Skeleton-based action recognition has attracted much attention, benefiting from its succinctness and robustness. However, the minimal inter-class variation in similar action sequences often leads to confusion. The inherent spatiotemporal coupling characteristics make it challenging to mine the subtle differences in joint motion trajectories, which is critical for distinguishing confusing fine-grained actions.
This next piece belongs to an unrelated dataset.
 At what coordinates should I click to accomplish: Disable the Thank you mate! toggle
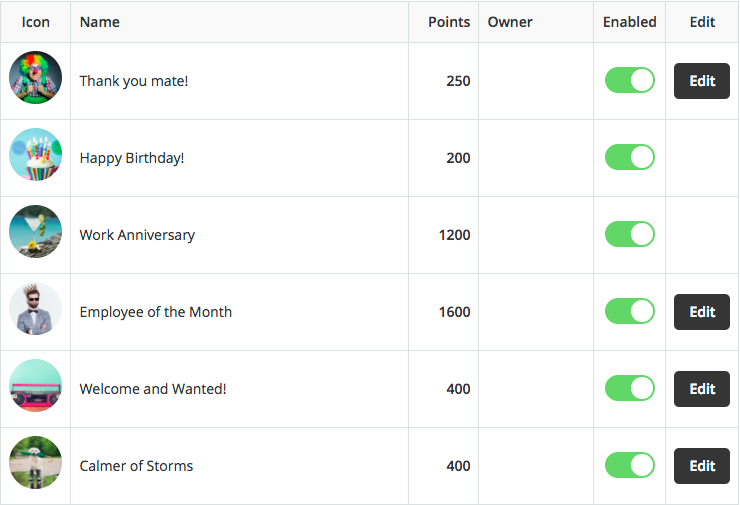[630, 81]
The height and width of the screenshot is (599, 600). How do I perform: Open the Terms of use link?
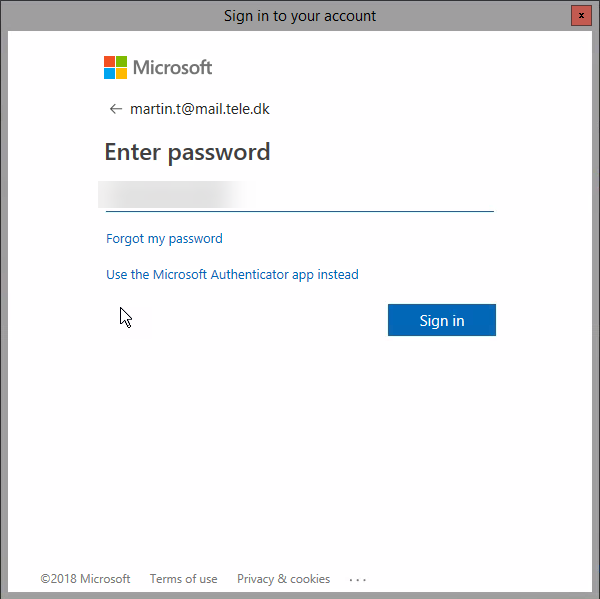pos(183,579)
To alleviate this problem, we propose a Wavelet-Attention Decoupling (WAD) module that utilizes discrete wavelet transform to effectively disentangle salient and subtle motion features in the time-frequency domain. Then, the decoupling attention adaptively recalibrates their temporal responses. To further amplify the discrepancies in these subtle motion features, we propose a Fine-grained Contrastive Enhancement (FCE) module to enhance attention towards trajectory features by contrastive learning. Extensive experiments are conducted on the coarse-grained dataset NTU RGB+D and the fine-grained dataset FineGYM. Our methods perform competitively compared to state-of-the-art methods and can discriminate confusing fine-grained actions well.

Succinctness and Robustness in Skeleton-based Action Recognition

Skeleton-based action recognition has gained significant attention in the field of multimedia information systems due to its potential for achieving succinct and robust results. This approach involves analyzing the motion trajectories of human skeleton joints to classify different actions. However, a major challenge in this area is the minimal inter-class variation in similar action sequences, which often leads to confusion.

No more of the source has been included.